In hindsight, Steely Dan’s Zelig-like presence in sample-based hip-hop looks like a harbinger of the band’s current renaissance: A duo that was one of the most polarizing acts in rock even at its peak, in the 1970s, has lately acquired an army of new fans, many of them remarkably young. But what was it doing in a pop song? “Rikki” ’s strange combination of jazz, rock, and R&B, alchemized into a near-frictionless sonic slickness, seemed antithetical to the grunge-era ethos of anti-establishment, heart-on-your-sleeve authenticity. I recognized the bass piano line from Horace Silver’s bossa-jazz chestnut “Song for My Father,” because I’d played it in my own jazz-piano lessons.
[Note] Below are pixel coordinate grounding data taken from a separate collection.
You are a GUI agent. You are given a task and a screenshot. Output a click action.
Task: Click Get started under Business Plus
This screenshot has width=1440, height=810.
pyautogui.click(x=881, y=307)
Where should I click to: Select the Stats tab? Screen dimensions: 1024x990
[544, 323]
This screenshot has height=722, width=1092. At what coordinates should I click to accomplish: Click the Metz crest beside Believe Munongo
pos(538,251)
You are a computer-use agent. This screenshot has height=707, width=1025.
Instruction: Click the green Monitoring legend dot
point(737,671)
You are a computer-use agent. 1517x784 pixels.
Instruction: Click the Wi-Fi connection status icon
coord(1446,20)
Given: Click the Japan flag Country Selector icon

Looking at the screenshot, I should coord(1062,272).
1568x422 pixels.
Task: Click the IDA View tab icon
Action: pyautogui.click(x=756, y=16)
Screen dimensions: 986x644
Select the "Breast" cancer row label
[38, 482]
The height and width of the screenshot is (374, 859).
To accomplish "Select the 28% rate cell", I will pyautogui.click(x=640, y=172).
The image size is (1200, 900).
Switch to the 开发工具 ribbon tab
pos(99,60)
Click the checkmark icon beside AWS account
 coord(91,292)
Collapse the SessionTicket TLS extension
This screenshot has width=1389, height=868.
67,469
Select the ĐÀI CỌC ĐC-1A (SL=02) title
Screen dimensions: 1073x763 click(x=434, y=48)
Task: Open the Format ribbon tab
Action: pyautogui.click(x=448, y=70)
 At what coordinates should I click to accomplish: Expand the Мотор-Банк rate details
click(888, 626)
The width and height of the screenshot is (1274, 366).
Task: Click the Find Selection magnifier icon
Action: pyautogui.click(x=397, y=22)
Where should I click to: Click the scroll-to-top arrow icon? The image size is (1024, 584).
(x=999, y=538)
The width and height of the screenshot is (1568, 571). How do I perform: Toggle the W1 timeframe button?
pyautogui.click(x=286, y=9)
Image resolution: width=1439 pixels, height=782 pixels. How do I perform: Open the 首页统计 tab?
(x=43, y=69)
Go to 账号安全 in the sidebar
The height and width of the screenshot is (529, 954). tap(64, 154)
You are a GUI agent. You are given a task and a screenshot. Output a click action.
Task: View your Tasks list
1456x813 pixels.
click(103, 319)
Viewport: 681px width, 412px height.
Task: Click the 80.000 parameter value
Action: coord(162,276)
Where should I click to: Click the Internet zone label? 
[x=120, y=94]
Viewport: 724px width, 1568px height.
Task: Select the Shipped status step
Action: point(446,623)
The guy singing in a plaintive, nasal voice seemed pretty sure that Rikki was, in fact, going to lose that number every time he sang “And you could have a change of hea-a-art,” a gnarled run of notes followed that sounded oddly aggressive. I knew the band’s 1974 hit, “ Rikki Don’t Lose That Number,” a steady presence on classic-rock radio, but I had trouble wrapping my head and ears around it.

dead rising apocalypse edition r18+

Steely Dan was also in the midst of a decades-long hiatus from releasing new studio albums, after putting out seven from 1972 to 1980.

dead rising apocalypse edition r18+ dead rising apocalypse edition r18+

Steely Dan-the musical handle of the songwriting pair Walter Becker and Donald Fagen-was considered toxically uncool. Music obsessive that I was, this confounded me. Check out more from this issue and find your next story to read.